◆ **Instructions for the task**: Please reproduce, exactly and in full, the lines running from the one that contains "Instruction: Open the Quick Help inspector" to the end of the entries.

• • • •

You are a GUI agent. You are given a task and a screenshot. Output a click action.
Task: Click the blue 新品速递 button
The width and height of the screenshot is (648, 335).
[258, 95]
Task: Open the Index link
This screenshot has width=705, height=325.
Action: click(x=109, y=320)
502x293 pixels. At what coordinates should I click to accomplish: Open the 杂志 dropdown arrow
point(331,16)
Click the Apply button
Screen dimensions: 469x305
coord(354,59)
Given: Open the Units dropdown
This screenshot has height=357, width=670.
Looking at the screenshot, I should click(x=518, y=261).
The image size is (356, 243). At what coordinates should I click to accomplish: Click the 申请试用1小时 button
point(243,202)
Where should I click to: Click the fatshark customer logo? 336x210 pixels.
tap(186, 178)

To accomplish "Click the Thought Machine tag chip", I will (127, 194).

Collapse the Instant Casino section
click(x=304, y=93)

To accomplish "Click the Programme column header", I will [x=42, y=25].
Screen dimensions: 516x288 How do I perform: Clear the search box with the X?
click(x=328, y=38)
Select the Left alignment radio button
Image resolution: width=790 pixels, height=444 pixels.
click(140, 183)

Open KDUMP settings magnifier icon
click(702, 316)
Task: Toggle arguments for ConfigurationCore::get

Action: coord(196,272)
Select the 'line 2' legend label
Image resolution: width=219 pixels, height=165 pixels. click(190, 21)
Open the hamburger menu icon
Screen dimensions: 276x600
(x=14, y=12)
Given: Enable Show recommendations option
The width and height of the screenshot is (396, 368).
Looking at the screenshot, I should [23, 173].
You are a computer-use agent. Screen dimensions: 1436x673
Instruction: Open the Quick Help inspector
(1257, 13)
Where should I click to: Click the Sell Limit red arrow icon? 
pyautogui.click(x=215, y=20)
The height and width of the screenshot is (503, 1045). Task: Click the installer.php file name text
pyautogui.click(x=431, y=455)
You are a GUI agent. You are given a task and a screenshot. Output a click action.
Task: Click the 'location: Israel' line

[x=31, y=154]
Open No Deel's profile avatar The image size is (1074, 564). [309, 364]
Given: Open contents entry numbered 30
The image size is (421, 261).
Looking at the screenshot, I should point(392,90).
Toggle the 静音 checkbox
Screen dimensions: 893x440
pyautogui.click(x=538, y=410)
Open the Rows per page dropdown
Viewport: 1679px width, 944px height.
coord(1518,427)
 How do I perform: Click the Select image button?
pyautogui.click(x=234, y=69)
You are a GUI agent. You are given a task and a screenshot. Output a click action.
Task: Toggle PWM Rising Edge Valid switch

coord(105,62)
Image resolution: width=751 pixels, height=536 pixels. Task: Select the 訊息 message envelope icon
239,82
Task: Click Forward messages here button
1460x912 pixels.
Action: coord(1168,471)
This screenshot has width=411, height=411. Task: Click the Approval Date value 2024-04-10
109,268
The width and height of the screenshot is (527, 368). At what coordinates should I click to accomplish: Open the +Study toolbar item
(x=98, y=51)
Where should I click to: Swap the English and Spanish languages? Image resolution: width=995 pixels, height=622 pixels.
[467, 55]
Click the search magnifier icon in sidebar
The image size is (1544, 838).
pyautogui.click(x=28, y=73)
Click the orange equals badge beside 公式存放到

• • • •

◆ **Output of the exercise**:
Instruction: Open the Quick Help inspector
(1257, 13)
Where should I click to: Click the Sell Limit red arrow icon? 
pyautogui.click(x=215, y=20)
The height and width of the screenshot is (503, 1045). Task: Click the installer.php file name text
pyautogui.click(x=431, y=455)
You are a GUI agent. You are given a task and a screenshot. Output a click action.
Task: Click the 'location: Israel' line

[x=31, y=154]
Open No Deel's profile avatar The image size is (1074, 564). [309, 364]
Given: Open contents entry numbered 30
The image size is (421, 261).
Looking at the screenshot, I should point(392,90).
Toggle the 静音 checkbox
Screen dimensions: 893x440
pyautogui.click(x=538, y=410)
Open the Rows per page dropdown
Viewport: 1679px width, 944px height.
coord(1518,427)
 How do I perform: Click the Select image button?
pyautogui.click(x=234, y=69)
You are a GUI agent. You are given a task and a screenshot. Output a click action.
Task: Toggle PWM Rising Edge Valid switch

coord(105,62)
Image resolution: width=751 pixels, height=536 pixels. Task: Select the 訊息 message envelope icon
239,82
Task: Click Forward messages here button
1460x912 pixels.
Action: coord(1168,471)
This screenshot has width=411, height=411. Task: Click the Approval Date value 2024-04-10
109,268
The width and height of the screenshot is (527, 368). At what coordinates should I click to accomplish: Open the +Study toolbar item
(x=98, y=51)
Where should I click to: Swap the English and Spanish languages? Image resolution: width=995 pixels, height=622 pixels.
[467, 55]
Click the search magnifier icon in sidebar
The image size is (1544, 838).
pyautogui.click(x=28, y=73)
Click the orange equals badge beside 公式存放到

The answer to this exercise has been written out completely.